If you want to exercise more control over the look and feel of the authentication dialog, or if you want to target non-VR Unity apps, all you need to do is to use the other prefab, DeviceFlowRaw
, or work with scripts directly. The Auth0 Lab Unity SDK readme on github has more details.
Next Steps
VR and AR are very important platforms, with huge disruption potential for both consumer and enterprise markets. Although it’s still relatively early, the development tools used to target those platforms are well established — hence we wanted to start a conversation about authentication in that space in very concrete terms by offering the experimental Auth0 Lab Unity SDK for you to experience firsthand opportunities and limitations of tooling today.
The Auth0 Lab has a discord server where we have conversations about our experiments, and we hope you will join us there to discuss IdP-neutral authentication in VR and in Unity in general.

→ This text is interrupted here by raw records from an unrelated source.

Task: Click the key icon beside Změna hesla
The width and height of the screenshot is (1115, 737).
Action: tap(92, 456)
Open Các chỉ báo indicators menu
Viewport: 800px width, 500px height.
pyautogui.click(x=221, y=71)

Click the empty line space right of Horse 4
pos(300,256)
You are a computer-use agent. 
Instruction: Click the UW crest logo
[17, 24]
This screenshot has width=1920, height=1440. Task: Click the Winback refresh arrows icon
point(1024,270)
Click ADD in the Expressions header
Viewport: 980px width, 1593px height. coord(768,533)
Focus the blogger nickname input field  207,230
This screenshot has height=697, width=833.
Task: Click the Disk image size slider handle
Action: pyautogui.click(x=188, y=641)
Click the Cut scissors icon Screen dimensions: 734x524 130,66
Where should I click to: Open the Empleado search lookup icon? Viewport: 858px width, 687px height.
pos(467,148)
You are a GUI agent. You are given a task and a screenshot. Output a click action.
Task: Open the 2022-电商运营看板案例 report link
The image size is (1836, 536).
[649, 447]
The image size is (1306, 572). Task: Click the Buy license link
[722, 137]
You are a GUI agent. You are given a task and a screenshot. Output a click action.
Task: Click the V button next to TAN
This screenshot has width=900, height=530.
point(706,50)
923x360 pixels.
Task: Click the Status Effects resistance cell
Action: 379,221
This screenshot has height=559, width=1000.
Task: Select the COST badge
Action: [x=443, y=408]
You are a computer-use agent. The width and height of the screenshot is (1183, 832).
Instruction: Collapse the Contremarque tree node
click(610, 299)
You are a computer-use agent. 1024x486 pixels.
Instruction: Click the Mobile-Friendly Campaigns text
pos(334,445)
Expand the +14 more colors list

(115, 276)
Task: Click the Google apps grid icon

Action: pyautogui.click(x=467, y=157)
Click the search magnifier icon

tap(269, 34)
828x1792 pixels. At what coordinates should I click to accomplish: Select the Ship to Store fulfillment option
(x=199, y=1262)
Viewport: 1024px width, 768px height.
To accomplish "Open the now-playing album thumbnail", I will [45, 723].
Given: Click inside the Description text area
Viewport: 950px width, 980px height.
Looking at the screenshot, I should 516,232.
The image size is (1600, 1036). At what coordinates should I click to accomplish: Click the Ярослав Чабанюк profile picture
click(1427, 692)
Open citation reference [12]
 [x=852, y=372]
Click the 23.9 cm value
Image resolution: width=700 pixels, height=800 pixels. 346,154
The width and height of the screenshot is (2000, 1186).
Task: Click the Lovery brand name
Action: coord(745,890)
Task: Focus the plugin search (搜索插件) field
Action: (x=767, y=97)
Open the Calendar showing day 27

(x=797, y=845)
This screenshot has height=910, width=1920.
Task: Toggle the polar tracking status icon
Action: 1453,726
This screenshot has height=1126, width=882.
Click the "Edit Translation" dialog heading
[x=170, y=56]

The device grant is an incremental improvement in respect to having to laser-point a password you don’t know on a virtual billboard, but it’s also clear that it ought not to be the endgame when it comes to authentication experience in VR. Entering a validation URL and a code in the phone is not a great experience, even if you manage to do so without taking the headset off by looking through the nose gap.
We can expect improvements in the VR password experience, such as roaming password managers and better system browser integration, but those will be partial solutions as well.
Alternatives available today, such as magic links, codes, etc., all suffer from the same flaw- they don’t enforce proximity between the headset and the authenticating device, raising the risk of phishing-related abuses.
Bluetooth and (eventually) NFC are technically viable to initiate authentication from the headset to an authenticating device, but without a standard profile that would require a dedicated app on the authenticating device, limiting adoption and interoperability. The pressure toward proprietary, integrated stack solutions is very strong in this phase of the technology foundations of the metaverse, but we believe —as always — in the power of open standards as a tool to help everyone benefit. Our hope is that by providing the tools to easily add authentication in VR apps with what’s possible today, we will facilitate the requirements gathering and discussion of what we want the experience to be tomorrow.
Now the ball is in your court. Is IdP-neutral authentication needed in VR? How should authentication in VR evolve? Let’s start a conversation. We can’t wait to see what innovative, amazing experiences you’ll create in this new medium!